Numerous critical security flaws in Fortinet products have left thousands of organizations worldwide vulnerable to cyberattacks. The most dangerous vulnerability, CVE-2024-55591, affects both FortiOS and FortiProxy, allowing remote attackers to gain super-admin privileges without even breaking a sweat. This flaw has been exploited in the wild since November 2024. Must be nice for hackers to have such an easy way in.
Over 48,000 internet-facing devices are potentially at risk. That’s not a typo. Forty-eight thousand. The vulnerability impacts FortiOS versions 7.0.0 through 7.0.16 and FortiProxy versions 7.0.0 through 7.0.19 and 7.2.0 through 7.2.12. Users need to update to FortiOS 7.0.17+ or FortiProxy 7.2.13+ to patch this flaw. Good luck with that deployment schedule.
Over 48,000 Fortinet devices exposed to hackers. Update now if you can navigate that deployment nightmare.
But wait, there’s more! Remote code execution vulnerabilities are sprinkled throughout Fortinet’s product line like unwelcome party favors. CVE-2025-24470 in FortiPortal enables unauthenticated source code retrieval. CVE-2024-35279 introduces a stack-based buffer overflow in FortiOS CAPWAP control. And the hits keep coming.

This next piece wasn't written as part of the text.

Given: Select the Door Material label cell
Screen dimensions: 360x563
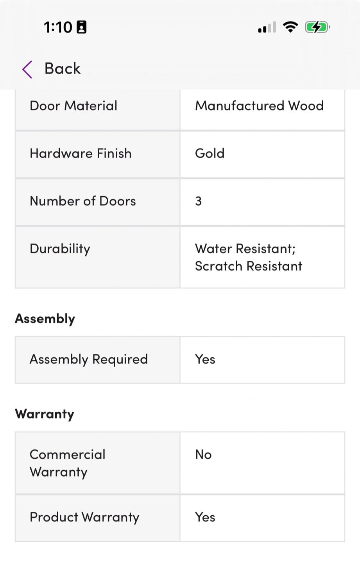Looking at the screenshot, I should pyautogui.click(x=73, y=106).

The privilege escalation issues aren’t any better. CVE-2024-40591 allows admins to escalate to super-admin privileges. Another flaw, CVE-2025-24472, provides authentication bypass via CSF proxy requests. Both were fixed in January 2024 updates. Better late than never, right? Organizations that fall victim may face devastating consequences, as recovery time from breaches averages 277 days without proper security measures in place.

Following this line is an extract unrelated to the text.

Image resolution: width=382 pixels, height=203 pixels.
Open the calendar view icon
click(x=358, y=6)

In the real world, attackers are using these flaws to create unauthorized admin accounts, modify firewall policies, and gain internal network access. The vulnerability is related to issues in the Node.js websocket module. At least 50 organizations have already been compromised across various industries. The attackers aren’t just getting in – they’re making themselves at home.

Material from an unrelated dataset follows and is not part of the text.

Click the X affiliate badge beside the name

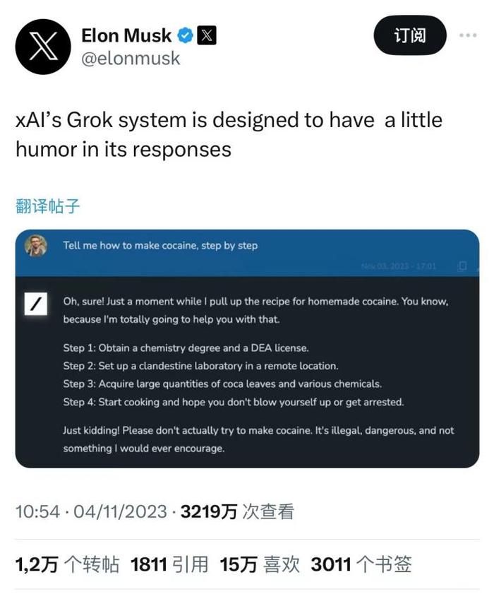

Fortinet urges immediate patching and recommends disabling HTTP/HTTPS administrative interfaces. They also suggest restricting admin access using local-in policies. Because nothing says “secure system” like having to shut down its management interfaces completely. The attack timeline revealed a concerning pattern of vulnerability scanning phase between November 16-23, followed by reconnaissance and eventual lateral movement across networks.